Bai Qingqing ressentait une légère douleur d'être saisie ainsi. Elle se débattit avant de lancer d'une voix dure : « Je n'en ai pas. »

Le visage de Shuu devint instantanément d'une pâleur extrême, et sa main qui agrippait celle de Bai Qingqing desserra son étreinte.

Bai Qingqing profita de l'occasion pour retirer sa main. Elle vit que ses deux mains avaient rougi, et qu'il y restait même quelques marques de doigts.

Shuu remarqua vite les marques sur les mains de Bai Qingqing et les saisit à nouveau. Mais bien plus doucement cette fois. « C'est ma faute. Je t'ai fait mal. Laisse-moi souffler dessus. »

Bai Qingqing ne savait comment gérer les minauderies de Shuu qui semblaient n'avoir aucune limite. Elle retira vivement sa main. « Il n'y a vraiment pas besoin. Ne me touche pas ! »

Anxieuse, Bai Qingqing poussa Shuu.
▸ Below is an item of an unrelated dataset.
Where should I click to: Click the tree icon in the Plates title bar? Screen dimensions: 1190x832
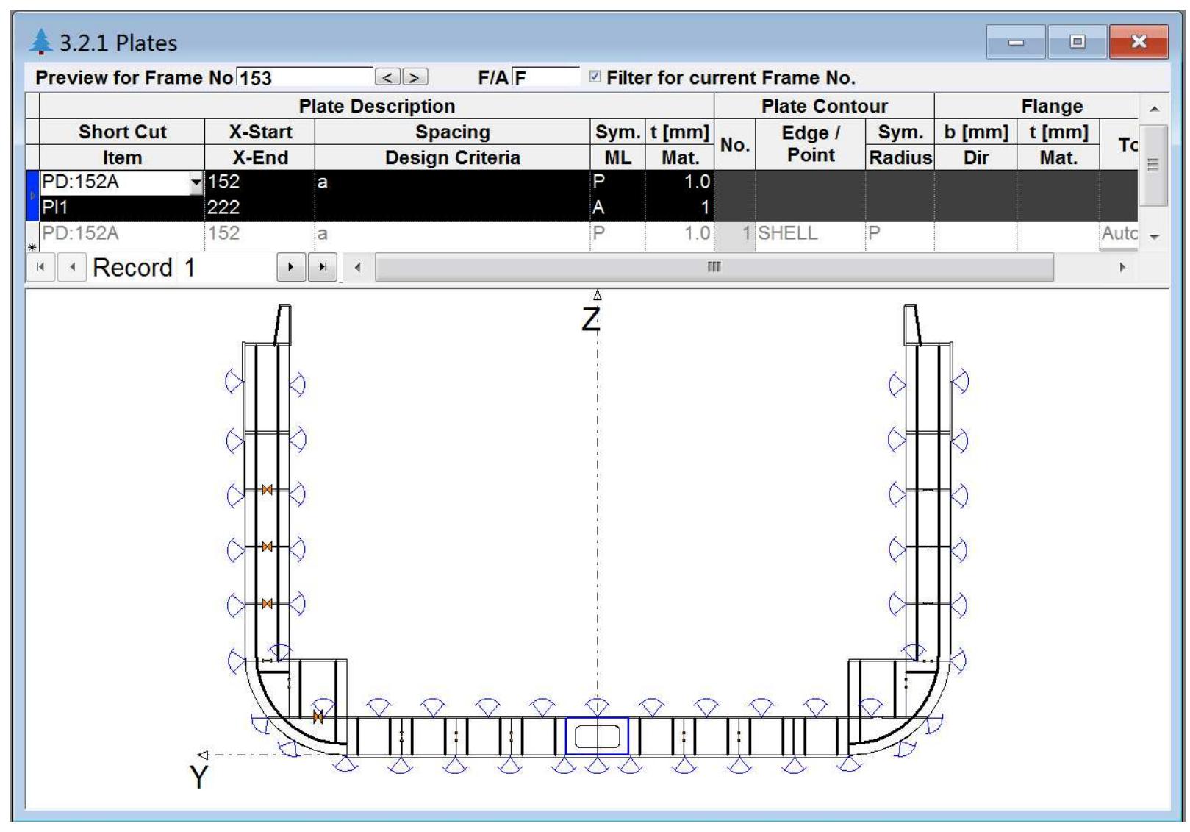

Ce dernier, pris au dépourvu, recula de quelques pas avant de finalement se calmer.

Il regarda Bai Qingqing en silence un moment, ses yeux brillants encore, quoiqu'il ne parût pas heureux. C'était le chagrin qui se refléchissait depuis ses larmes sous le soleil.

« Tu peux me rejeter, mais tu ne peux pas m'empêcher de t'aimer. »

Shuu sourit, mais son sourire était vraiment déchirant. « Les plantes du château des singes ont toutes été apportées ici de divers endroits. Je te ferai visiter. »

« Pas la peine. J'attends Parker. » Bai Qingqing n'osait pas regarder le visage de Shuu, mais tourna la tête vers un grand arbre. Elle poussa soudain un cri interrogatif.

Les plantes de la cour avant restaient vertes en toutes saisons, mais cet arbre faisait exception. Il avait l'air laid, son écorce d'un gris-brun sale, et il occupait beaucoup de place. Bai Qingqing l'examina de près et le trouva de plus en plus familier.

« Tu le reconnais ? » Shuu demanda immédiatement.

Bai Qingqing secoua la tête, incertaine, et tendit la main pour toucher le tronc. Avant qu'elle ne puisse l'atteindre, sa main claire fut saisie par une plus grande.

« Ne le touche pas. L'écorce est rugueuse et tu risques de te blesser. »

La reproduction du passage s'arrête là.